__Istruzioni__. Prosegui il testo sulla riapertura delle librerie, riprendendo subito dopo la sua ultima frase.

__Brano da esaminare__.
“Il libraio da sempre è un commerciante particolare, che vende beni ma soprattutto le idee che quei beni contengono, e attraverso il suo lavoro aiuta comunità, territori, a costruire una propria identità culturale e sociale”. Sulla riapertura delle librerie si è aperto un dibattito tra gli stessi librai, alcuni favorevoli e altri contrari. In una lettera aperta, il presidente dell’Associazione Librai Italiani Paolo Ambrosini si rivolge ai suoi colleghi. Parla del lavoro che l’Ali sta facendo per garantire che l’apertura avvenga nel pieno rispetto delle norme sanitarie oggi richieste. E ricorda che “aprire non significa rinunciare agli strumenti emergenziali che il governo ha varato che sono confermati”

Come abbiamo raccontato, in questi giorni segnati dall’emergenza covid-19 si sta molto parlando di librerie e della loro riapertura (qui gli ultimi aggiornamenti, ndr). Anche tra i librai stessi, come abbiamo scritto, non sono mancate le divisioni.

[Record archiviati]

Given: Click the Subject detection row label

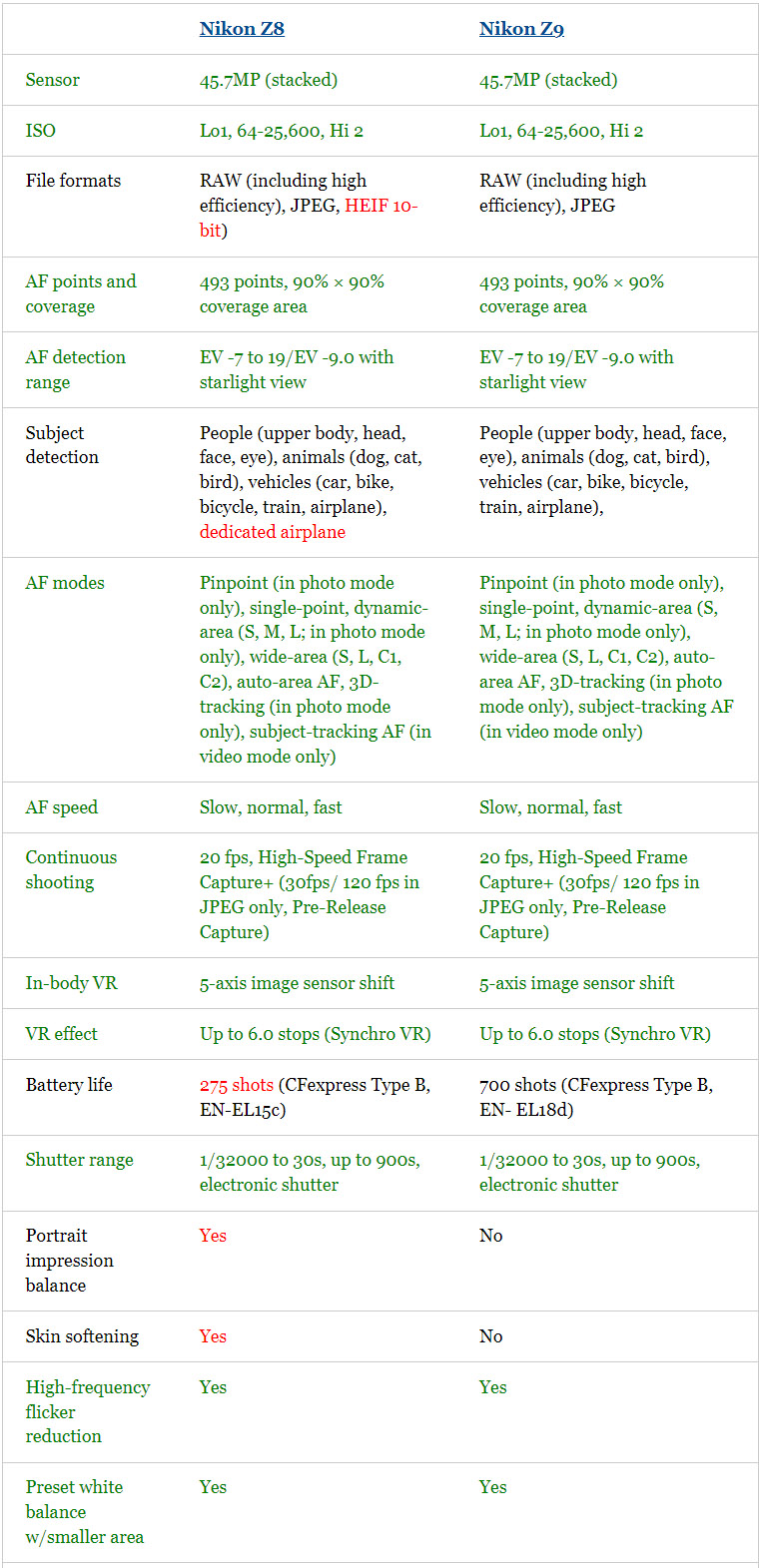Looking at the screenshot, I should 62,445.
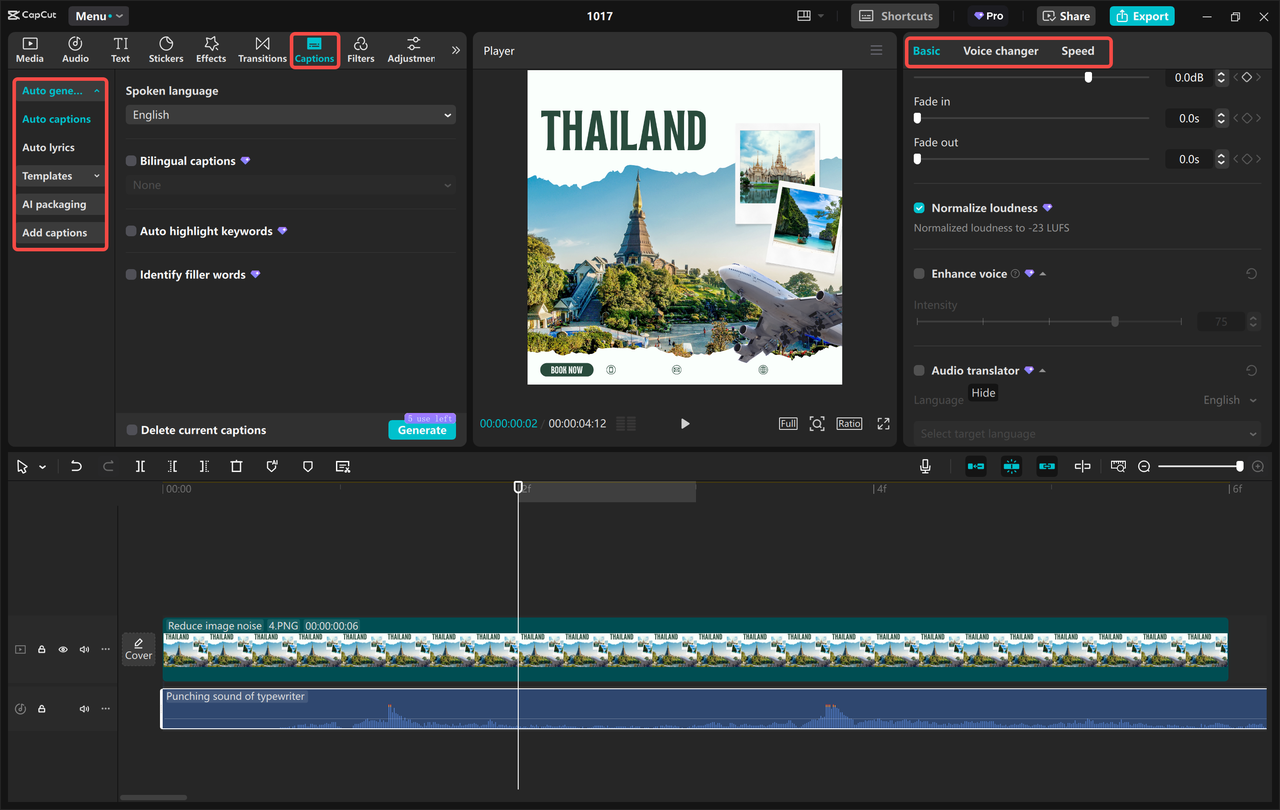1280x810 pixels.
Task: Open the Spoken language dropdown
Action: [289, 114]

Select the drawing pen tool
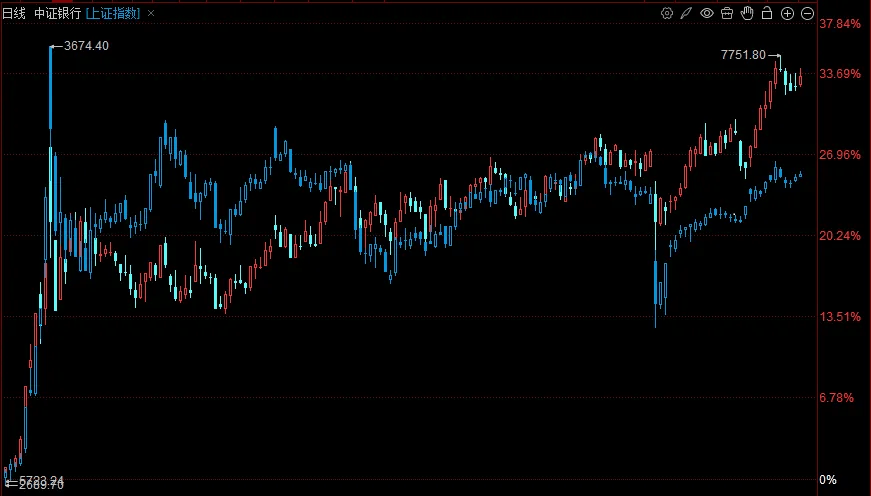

__Risultato dell'esercizio__.
Qui di seguito riprendiamo la lettera aperta firmata da Paolo Ambrosini, proprietario della Libreria Bonturi di San Bonifacio (Verona) e presidente dell’Associazione Librai Italiani.

di Paolo Ambrosini

“Quando l’11 marzo è stata disposta la chiusura delle librerie come libraio ho obbedito alle indicazioni governative senza alcuna polemica perché avevo ben chiaro che in quel momento in gioco c’era l’interesse superiore del Paese.

La settimana scorsa il governo ha riconosciuto che il libro è un bene necessario e ha dato quindi facoltà alle imprese librarie di riprendere oggi l’attività, e quindi aprirò la mia libreria onorato di offrire al mio territorio  un servizio essenziale e di aiutare il Paese a ritrovare un’idea di futuro, anche grazie al mio lavoro, e lo farò assieme a moltissimi colleghi in tutta Italia che in queste ore, anche grazie all’Associazione, hanno lavorato  per garantire che l’apertura avvenga nel pieno rispetto delle norme sanitarie oggi richieste.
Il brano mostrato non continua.